There isn’t a one-size-fits-all approach to budgeting or forecasting. Some organisations keep it relatively high-level using a subset of accounts, while others conduct planning at the same levels of actuals. There is one common denominator, however: speed.
Regardless of what organisation I have consulted or worked in, management want forecast numbers as quickly as possible (with the exception of zero-based budgeting, but perhaps I’ll cover that another time). It helps them make decisions for the company in the short and long term. The sooner they can do this, the better. Business analysts need to get data into an EPM system quickly yet accurately. There are varying approaches to this such as:
- using a prior forecast as a starting point
- using top-down allocations
- using centralised drivers that populate P&L accounts for each period
There is nothing wrong with these approaches or using a combination of methods. They all have their merit and I advocate for them. However, there is a little-known yet potentially powerful feature called Predictive Planning that can be used to quickly populate a forecast.
How it works
It has often been said that to look at the future, we have to look at the past. This is exactly what predictive planning does. The prior periods of an individual account, entity, cost centre, etc., are analysed and a prediction is formed for the next 12, 24 or even more months, depending on how much historical data in available for the prediction.
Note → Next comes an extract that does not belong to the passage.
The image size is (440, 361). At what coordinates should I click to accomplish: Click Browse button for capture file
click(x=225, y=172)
The EPM solution selects (or you can choose, in some solutions) an appropriate time series algorithm, detects any seasonality and produces the data. The prediction also shows the margin of error with a best case and worst case scenario that potentially could occur based on the prior periods used. This is also visually represented in a chart showing the historical actuals and then future periods. Let’s take a look at this in action.
Show and tell
For this example, I am using Oracle PBCS which has this predictive planning functionality out of the box. I have created a data form with actuals for the prior year for an entity and cost centre. I am going to use this data to populate the forecast scenario and the version “predictably” called prediction.
I do the following:
- Select Predictive Planning from the data form option
- The prediction is calculated and the data produced for the accounts for the entity and cost centre
- Review the data
The prediction is visualised in a chart. I can select any account that has actuals and view the prediction. I can click on any line on the chart and see the figures and the period. The actuals are plotted together with the subsequent prediction. Note that if historical periods are missing, this data is also predicted using the same algorithm.
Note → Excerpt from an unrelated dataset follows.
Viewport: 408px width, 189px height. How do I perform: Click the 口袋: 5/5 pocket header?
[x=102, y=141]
The other information instantly available is:
- Prediction method (this can differ per account depending on the historical data)
- Confirmation of the date ranges predicted
- If Seasonality was detected
The raw output data can also be viewed and the forecast periods predicted examined more closer within the chart.
Copy to a scenario and version
The true benefit is that the predicted data can be copied and pasted to a scenario and version combination. It is – without exaggeration – possible to produce forecasted figures for the entire P&L for both revenue and costs in minutes (yes, you read that correctly).
The paste options allow you to choose from the prediction data but also the worst or best prediction figures. The period range and whether all the members, accounts in this case, are to be populated.
The Paste button is pressed and then the magic happens.
It would of course be tempting to leave it there but we all know that cannot be the reality. The predictive planning functionality gives you a starting point. It is explainable and gives you a feel for the trajectory of the business based on historical performance. Predictive Planning does not of course take into account future plans of the business, such as planned new hires, investments or a sales initiatives.
Historical trends might also not actually be realistic. I have a retail customer who had to close a number of stores during the pandemic. This has skewed the historical trends, so it isn’t the case of treating the predictive plan as the golden standard to which the actual forecast should aim to mimic. There is still a huge need for a human element to increase the accuracy of the forecast. The results need to be correctly interpreted with business analysts and controllers acting as a business partner to guide the business through the decision-making process.
A recommended use case is to use predictive planning as a starting point or a reference point to allow comparison as a sense check. It complements the forecast process, allowing more time for value-adding processes such as “what if” scenario planning or helping to produce a 12-month rolling forecast as actuals are updated each month.
So there you have it. A quick, logical and explainable way to get the forecast started using predictive planning. Just remember to add your tweaks.